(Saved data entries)
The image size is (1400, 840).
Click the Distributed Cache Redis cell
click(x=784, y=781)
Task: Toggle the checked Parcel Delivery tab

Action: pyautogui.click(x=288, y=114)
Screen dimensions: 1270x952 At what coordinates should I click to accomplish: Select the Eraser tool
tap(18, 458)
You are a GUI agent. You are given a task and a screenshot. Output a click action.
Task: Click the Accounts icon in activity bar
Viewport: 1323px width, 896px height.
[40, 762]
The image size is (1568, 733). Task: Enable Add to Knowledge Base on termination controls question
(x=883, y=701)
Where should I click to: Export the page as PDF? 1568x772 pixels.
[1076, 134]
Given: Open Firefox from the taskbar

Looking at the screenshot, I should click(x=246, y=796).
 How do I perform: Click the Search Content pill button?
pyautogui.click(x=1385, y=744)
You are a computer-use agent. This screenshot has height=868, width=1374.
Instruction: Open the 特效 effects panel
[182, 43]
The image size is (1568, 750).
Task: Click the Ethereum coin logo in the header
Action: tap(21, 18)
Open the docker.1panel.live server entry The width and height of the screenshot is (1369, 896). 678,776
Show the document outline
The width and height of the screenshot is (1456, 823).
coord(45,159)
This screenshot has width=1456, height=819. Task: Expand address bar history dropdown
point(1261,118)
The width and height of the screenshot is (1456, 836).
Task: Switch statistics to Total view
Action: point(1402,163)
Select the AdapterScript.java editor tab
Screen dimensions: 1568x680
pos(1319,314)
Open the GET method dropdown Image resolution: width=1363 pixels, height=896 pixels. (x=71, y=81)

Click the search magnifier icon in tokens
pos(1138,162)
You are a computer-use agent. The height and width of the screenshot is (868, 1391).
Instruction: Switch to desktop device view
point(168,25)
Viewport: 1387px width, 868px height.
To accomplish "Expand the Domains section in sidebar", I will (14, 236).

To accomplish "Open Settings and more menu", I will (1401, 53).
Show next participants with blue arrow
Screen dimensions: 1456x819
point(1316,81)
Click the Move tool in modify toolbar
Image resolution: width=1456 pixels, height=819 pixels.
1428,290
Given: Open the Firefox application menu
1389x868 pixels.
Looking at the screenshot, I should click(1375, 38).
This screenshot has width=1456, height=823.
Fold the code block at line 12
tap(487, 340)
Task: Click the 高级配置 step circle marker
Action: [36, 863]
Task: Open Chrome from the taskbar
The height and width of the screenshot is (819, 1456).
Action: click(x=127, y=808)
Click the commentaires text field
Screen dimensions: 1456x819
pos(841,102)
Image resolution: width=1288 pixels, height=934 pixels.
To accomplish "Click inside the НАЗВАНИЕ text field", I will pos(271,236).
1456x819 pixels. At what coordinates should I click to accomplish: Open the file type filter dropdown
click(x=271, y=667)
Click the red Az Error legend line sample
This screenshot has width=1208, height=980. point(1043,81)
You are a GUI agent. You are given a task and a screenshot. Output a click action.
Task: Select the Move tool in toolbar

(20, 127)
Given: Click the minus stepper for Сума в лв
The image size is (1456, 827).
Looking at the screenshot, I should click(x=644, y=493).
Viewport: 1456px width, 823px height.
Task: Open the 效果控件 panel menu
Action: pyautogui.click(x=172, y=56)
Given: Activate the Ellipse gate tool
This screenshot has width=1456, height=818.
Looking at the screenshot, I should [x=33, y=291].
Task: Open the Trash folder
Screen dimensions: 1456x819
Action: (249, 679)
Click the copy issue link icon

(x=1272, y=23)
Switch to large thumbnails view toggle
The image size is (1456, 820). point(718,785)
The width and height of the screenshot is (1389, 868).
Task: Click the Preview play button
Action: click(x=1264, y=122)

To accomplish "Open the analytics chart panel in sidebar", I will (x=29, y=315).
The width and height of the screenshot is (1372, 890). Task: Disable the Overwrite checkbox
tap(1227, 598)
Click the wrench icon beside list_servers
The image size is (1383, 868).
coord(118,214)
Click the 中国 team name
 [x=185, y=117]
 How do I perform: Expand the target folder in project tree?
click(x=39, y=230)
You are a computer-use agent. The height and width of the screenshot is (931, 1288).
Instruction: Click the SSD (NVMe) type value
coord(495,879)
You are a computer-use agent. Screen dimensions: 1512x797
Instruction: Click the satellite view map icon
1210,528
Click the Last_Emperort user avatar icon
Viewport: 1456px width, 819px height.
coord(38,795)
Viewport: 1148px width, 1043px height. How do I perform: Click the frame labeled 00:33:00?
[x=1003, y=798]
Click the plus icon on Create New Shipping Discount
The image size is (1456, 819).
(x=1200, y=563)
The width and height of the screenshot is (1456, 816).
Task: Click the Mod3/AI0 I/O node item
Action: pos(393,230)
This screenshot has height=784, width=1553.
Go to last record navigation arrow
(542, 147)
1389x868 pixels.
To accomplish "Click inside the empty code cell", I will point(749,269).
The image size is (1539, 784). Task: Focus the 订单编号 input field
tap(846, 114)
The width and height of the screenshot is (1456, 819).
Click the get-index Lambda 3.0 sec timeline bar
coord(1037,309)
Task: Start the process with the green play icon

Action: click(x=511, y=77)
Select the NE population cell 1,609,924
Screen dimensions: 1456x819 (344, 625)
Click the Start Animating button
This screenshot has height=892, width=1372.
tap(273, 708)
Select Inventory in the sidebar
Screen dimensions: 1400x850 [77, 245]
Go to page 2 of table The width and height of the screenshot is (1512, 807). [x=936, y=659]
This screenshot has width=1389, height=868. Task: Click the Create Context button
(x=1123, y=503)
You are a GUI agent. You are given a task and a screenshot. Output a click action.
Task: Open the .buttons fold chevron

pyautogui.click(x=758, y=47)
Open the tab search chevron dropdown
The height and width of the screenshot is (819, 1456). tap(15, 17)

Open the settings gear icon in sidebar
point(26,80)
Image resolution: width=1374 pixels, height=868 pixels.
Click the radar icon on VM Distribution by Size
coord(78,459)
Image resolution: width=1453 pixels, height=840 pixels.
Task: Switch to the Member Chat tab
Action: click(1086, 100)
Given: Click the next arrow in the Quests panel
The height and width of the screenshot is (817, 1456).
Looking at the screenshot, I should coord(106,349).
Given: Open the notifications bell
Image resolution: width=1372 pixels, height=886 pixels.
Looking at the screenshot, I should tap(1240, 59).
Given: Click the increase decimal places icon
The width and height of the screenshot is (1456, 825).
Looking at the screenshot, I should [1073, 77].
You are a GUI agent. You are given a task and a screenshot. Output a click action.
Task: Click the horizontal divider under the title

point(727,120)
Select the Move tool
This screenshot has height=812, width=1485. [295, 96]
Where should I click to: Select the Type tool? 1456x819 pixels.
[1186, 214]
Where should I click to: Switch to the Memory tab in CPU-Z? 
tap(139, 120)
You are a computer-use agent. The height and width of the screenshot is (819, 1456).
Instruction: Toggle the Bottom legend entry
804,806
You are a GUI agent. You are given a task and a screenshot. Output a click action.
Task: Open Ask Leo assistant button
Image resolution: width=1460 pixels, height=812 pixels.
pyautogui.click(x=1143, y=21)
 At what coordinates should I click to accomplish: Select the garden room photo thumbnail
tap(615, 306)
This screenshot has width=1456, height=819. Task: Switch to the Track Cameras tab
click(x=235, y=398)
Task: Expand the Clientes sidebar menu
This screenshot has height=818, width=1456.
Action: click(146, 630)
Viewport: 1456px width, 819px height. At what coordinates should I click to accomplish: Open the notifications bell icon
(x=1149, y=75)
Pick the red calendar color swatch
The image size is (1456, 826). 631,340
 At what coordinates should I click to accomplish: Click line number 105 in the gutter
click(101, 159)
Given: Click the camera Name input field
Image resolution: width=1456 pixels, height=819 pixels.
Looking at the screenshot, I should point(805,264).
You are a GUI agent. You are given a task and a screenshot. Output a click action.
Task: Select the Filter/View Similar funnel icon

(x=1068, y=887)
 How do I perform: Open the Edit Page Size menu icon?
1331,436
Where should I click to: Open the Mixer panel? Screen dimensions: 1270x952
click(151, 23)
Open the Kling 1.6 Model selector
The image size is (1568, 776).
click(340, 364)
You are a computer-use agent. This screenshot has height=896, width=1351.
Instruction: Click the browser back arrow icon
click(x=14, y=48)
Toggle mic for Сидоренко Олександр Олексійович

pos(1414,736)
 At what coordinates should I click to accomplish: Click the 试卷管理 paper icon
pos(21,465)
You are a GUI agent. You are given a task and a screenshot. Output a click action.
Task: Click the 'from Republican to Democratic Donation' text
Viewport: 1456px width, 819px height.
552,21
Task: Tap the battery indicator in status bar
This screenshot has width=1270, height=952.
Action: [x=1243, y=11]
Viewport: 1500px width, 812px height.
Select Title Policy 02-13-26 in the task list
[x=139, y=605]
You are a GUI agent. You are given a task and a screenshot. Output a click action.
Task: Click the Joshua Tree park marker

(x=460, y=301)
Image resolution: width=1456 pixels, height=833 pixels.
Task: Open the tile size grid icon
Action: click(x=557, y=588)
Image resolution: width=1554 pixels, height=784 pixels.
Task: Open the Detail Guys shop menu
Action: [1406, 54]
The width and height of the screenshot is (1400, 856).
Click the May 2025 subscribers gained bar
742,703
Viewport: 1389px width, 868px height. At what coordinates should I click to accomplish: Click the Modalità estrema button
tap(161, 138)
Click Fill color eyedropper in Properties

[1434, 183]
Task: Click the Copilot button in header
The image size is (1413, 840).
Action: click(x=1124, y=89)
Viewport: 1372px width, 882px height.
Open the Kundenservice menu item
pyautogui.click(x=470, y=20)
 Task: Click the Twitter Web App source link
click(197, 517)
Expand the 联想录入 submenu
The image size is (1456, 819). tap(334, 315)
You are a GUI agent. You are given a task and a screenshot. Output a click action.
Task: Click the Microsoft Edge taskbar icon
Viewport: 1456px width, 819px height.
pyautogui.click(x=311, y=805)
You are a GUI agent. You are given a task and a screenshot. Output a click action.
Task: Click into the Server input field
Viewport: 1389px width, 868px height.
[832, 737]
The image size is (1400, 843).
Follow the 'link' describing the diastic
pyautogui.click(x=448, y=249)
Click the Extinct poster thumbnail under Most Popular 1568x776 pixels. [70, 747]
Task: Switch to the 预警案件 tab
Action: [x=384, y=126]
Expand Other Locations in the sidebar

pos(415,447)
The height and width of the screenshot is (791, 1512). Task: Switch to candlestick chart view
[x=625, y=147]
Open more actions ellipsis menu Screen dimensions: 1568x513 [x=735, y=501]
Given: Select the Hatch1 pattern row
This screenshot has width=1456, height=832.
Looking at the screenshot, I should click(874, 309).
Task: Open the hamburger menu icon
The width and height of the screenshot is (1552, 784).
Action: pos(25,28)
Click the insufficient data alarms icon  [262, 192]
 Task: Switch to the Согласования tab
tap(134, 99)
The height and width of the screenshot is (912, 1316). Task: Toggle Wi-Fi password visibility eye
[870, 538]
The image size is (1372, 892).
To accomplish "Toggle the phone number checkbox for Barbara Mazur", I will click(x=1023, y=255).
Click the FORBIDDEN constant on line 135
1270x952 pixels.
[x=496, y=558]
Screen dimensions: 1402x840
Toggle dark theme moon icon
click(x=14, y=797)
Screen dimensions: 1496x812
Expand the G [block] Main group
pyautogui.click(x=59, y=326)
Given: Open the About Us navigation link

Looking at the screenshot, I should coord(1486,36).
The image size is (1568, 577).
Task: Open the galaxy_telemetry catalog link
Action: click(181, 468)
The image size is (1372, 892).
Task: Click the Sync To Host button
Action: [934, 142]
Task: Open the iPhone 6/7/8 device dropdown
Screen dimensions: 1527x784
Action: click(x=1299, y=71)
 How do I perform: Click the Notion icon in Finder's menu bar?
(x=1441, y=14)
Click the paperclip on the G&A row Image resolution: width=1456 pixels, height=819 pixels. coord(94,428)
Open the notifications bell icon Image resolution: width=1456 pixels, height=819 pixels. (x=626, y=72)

▶ Aim of the exercise:
Find out how many lines above hold "inside". Write only the number.

▶ Solved exercise:
2